--- Records provided ---
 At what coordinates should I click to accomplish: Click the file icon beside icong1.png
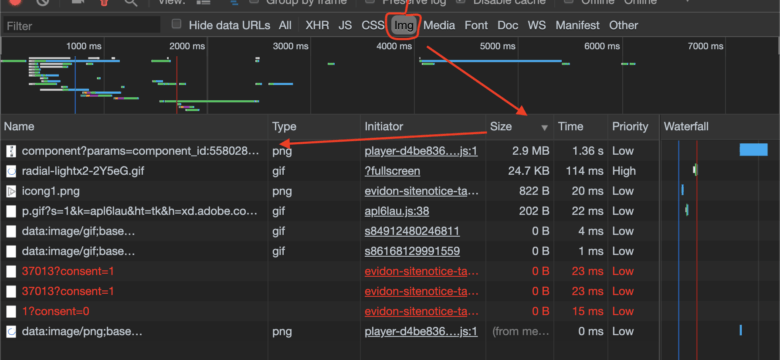(x=11, y=191)
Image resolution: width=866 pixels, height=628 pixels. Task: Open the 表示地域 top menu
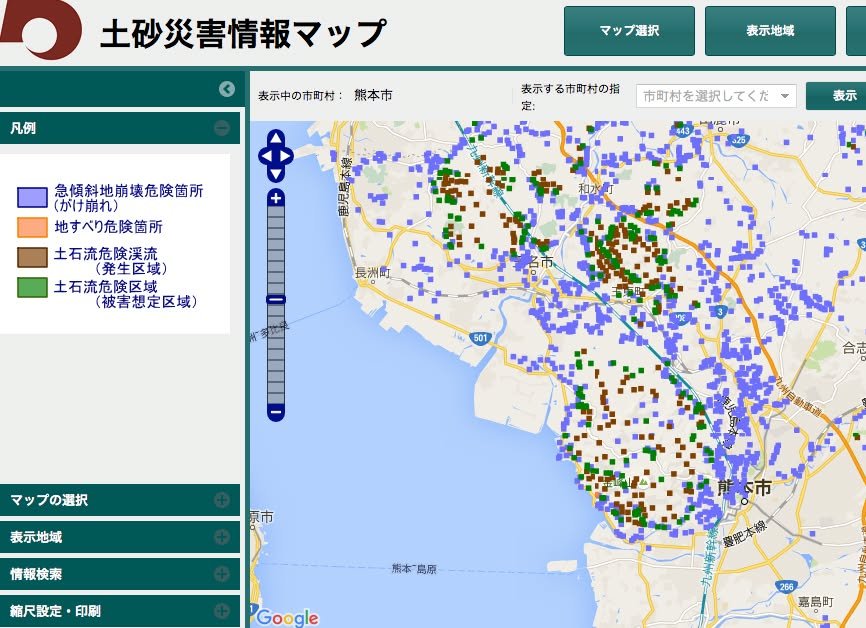[x=769, y=31]
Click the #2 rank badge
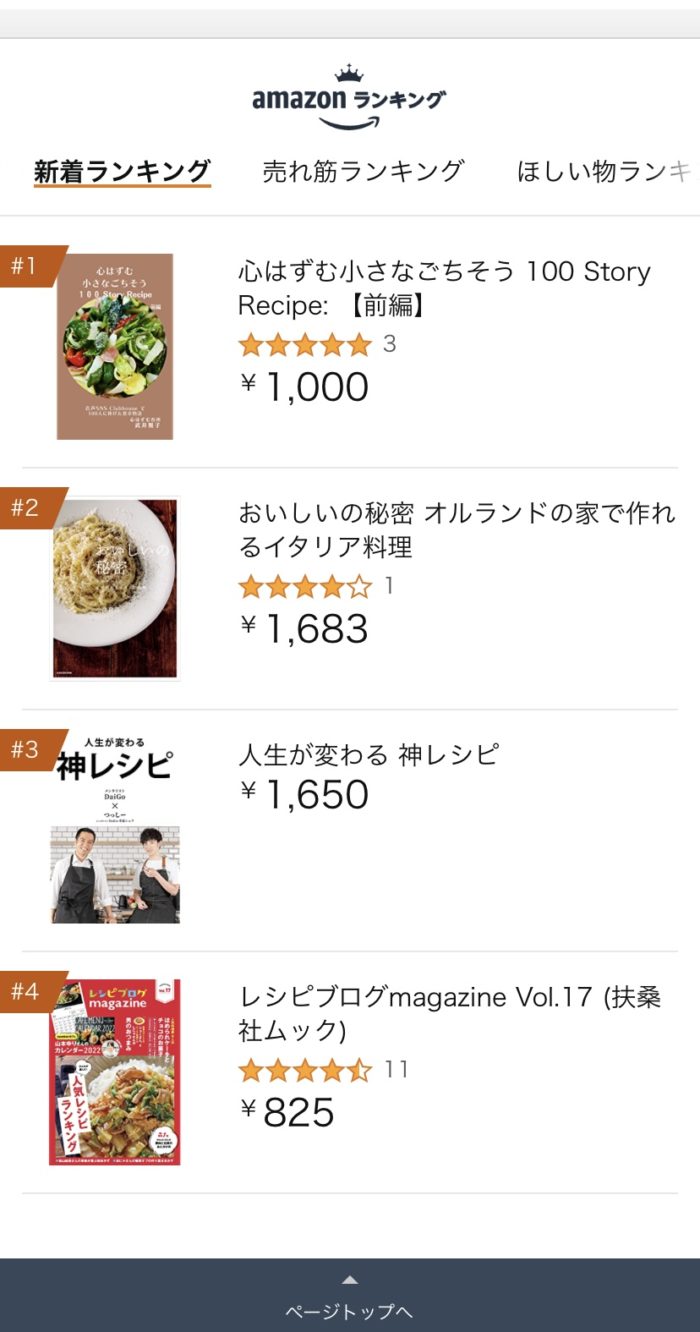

--- Exercise directions ---
Write the entries out in full and exactly, omitting every picture.

--- Task response ---
 At what coordinates should I click to accomplish: Click the file icon beside icong1.png
(x=11, y=191)
Image resolution: width=866 pixels, height=628 pixels. Task: Open the 表示地域 top menu
[x=769, y=31]
Click the #2 rank badge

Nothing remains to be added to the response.